#### [GIVEN ENTRIES]
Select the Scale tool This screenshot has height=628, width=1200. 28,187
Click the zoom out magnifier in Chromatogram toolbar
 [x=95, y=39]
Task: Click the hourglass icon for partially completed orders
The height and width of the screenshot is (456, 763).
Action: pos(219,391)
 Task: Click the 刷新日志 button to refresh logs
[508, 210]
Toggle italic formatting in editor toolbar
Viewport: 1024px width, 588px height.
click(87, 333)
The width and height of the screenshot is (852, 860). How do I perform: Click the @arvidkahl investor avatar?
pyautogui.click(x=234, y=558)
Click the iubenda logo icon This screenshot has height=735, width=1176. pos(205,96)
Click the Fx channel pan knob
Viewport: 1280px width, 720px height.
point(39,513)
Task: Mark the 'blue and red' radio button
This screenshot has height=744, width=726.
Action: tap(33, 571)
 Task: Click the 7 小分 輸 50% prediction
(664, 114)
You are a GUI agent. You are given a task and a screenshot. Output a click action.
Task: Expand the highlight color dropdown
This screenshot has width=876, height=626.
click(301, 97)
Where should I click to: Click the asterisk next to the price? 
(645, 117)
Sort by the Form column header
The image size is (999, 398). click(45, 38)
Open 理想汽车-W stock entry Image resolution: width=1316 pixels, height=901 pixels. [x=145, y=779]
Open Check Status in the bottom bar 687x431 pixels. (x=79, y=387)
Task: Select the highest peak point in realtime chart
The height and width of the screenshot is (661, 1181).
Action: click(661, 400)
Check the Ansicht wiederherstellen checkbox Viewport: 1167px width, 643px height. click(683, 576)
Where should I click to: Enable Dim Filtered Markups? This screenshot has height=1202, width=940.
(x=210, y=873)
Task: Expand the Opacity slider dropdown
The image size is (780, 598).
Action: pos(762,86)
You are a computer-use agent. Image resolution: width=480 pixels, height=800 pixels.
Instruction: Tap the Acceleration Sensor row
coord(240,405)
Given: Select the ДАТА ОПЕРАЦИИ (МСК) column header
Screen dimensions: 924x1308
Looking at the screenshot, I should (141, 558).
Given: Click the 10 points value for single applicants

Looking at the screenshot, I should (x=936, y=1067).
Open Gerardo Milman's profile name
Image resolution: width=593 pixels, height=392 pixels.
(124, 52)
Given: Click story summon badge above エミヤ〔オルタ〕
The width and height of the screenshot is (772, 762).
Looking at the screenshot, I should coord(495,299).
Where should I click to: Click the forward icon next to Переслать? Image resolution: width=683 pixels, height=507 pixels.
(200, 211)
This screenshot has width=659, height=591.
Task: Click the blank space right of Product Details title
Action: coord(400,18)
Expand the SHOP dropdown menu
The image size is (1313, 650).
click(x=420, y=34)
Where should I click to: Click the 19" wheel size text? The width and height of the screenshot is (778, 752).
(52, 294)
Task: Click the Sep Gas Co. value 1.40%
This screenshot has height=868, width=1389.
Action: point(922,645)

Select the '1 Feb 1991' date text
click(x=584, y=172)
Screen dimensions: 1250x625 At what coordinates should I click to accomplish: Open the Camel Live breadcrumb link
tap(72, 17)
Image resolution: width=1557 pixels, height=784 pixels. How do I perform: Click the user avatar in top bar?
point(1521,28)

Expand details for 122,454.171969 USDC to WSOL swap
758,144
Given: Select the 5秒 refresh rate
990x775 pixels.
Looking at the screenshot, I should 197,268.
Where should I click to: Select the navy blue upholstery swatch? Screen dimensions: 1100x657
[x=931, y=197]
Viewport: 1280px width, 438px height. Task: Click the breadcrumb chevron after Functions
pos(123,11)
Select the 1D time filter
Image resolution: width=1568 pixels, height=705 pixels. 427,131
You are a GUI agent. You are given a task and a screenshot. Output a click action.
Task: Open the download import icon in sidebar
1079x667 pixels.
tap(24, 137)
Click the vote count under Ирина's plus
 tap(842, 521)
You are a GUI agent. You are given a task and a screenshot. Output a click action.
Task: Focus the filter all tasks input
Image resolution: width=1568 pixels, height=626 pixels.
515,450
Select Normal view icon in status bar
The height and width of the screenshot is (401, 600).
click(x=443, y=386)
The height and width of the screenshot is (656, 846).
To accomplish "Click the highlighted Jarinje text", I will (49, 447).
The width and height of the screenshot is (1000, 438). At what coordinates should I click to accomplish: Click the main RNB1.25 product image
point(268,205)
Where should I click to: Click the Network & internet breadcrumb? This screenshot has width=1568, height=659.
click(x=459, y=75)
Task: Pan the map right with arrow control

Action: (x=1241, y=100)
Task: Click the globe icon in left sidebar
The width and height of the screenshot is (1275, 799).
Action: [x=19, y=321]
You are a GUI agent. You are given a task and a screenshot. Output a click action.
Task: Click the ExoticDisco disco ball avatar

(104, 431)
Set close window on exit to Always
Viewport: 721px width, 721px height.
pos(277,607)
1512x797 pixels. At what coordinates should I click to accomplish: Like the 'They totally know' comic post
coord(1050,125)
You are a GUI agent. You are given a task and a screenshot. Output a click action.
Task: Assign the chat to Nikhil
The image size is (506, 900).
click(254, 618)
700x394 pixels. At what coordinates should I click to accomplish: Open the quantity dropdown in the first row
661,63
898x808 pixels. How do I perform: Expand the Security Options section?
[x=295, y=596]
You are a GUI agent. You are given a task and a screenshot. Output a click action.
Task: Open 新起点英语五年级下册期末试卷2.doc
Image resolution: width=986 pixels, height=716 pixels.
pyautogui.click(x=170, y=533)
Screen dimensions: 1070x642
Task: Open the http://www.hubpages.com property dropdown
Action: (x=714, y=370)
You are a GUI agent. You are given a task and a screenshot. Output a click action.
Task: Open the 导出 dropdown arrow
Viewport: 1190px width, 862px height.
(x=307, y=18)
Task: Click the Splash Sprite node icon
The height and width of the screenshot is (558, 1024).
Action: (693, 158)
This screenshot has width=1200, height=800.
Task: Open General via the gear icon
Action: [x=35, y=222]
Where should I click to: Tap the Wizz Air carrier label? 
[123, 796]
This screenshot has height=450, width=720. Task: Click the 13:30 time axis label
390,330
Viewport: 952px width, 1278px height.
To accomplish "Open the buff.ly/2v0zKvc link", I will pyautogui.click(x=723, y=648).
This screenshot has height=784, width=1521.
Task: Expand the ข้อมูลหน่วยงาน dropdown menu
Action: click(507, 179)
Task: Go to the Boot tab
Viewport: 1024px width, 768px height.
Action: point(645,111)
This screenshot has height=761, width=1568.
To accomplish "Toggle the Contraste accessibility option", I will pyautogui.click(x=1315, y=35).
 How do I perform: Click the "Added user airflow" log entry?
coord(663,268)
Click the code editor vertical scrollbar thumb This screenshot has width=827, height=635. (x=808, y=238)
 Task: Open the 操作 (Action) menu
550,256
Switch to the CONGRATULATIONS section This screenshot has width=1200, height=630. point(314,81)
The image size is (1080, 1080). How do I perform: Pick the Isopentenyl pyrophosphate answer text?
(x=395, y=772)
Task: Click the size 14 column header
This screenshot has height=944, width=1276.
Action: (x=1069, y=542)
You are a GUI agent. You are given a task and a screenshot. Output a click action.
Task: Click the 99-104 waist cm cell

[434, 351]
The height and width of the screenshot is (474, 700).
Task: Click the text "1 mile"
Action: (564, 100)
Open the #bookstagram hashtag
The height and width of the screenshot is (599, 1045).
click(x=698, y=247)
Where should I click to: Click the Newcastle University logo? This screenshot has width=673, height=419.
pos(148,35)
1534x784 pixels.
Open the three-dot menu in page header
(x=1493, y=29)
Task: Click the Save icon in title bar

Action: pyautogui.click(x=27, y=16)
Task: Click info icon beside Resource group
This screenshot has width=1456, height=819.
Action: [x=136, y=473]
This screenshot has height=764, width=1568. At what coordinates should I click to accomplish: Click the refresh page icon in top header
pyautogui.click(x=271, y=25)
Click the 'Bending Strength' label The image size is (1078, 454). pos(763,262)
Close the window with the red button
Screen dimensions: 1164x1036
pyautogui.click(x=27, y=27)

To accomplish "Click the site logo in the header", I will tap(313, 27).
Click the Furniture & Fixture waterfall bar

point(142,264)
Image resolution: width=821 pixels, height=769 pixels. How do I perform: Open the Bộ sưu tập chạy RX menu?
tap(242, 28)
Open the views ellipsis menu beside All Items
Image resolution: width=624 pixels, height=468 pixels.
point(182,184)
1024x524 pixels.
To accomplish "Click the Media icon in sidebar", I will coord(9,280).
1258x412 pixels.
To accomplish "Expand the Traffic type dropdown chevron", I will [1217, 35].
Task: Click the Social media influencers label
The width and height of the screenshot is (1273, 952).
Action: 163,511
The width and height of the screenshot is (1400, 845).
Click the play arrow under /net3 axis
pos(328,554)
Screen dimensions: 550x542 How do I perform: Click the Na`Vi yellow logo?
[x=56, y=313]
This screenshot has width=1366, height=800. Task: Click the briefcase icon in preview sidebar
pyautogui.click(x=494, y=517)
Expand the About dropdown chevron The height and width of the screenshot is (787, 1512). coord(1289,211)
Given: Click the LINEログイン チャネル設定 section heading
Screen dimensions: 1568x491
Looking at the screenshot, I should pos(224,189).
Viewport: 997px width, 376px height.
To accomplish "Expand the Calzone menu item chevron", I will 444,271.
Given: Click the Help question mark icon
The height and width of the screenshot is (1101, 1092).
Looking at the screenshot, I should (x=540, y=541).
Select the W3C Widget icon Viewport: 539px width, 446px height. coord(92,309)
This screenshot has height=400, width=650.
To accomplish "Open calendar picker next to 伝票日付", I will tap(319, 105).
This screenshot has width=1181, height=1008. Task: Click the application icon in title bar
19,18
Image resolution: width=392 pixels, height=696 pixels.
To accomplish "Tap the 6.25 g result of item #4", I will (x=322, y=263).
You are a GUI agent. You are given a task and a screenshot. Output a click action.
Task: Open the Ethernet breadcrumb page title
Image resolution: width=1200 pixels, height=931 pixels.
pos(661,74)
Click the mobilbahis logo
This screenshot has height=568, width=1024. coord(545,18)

#### [EXERCISE GOAL]
Reproduce exactly the lines of the records above from the one with "The width and height of the screenshot is (1273, 952)." to the one with "Given: Click the Help question mark icon", both included, and leave out everything else.

#### [FINAL ANSWER]
The width and height of the screenshot is (1273, 952).
Action: 163,511
The width and height of the screenshot is (1400, 845).
Click the play arrow under /net3 axis
pos(328,554)
Screen dimensions: 550x542 How do I perform: Click the Na`Vi yellow logo?
[x=56, y=313]
This screenshot has width=1366, height=800. Task: Click the briefcase icon in preview sidebar
pyautogui.click(x=494, y=517)
Expand the About dropdown chevron The height and width of the screenshot is (787, 1512). coord(1289,211)
Given: Click the LINEログイン チャネル設定 section heading
Screen dimensions: 1568x491
Looking at the screenshot, I should pos(224,189).
Viewport: 997px width, 376px height.
To accomplish "Expand the Calzone menu item chevron", I will 444,271.
Given: Click the Help question mark icon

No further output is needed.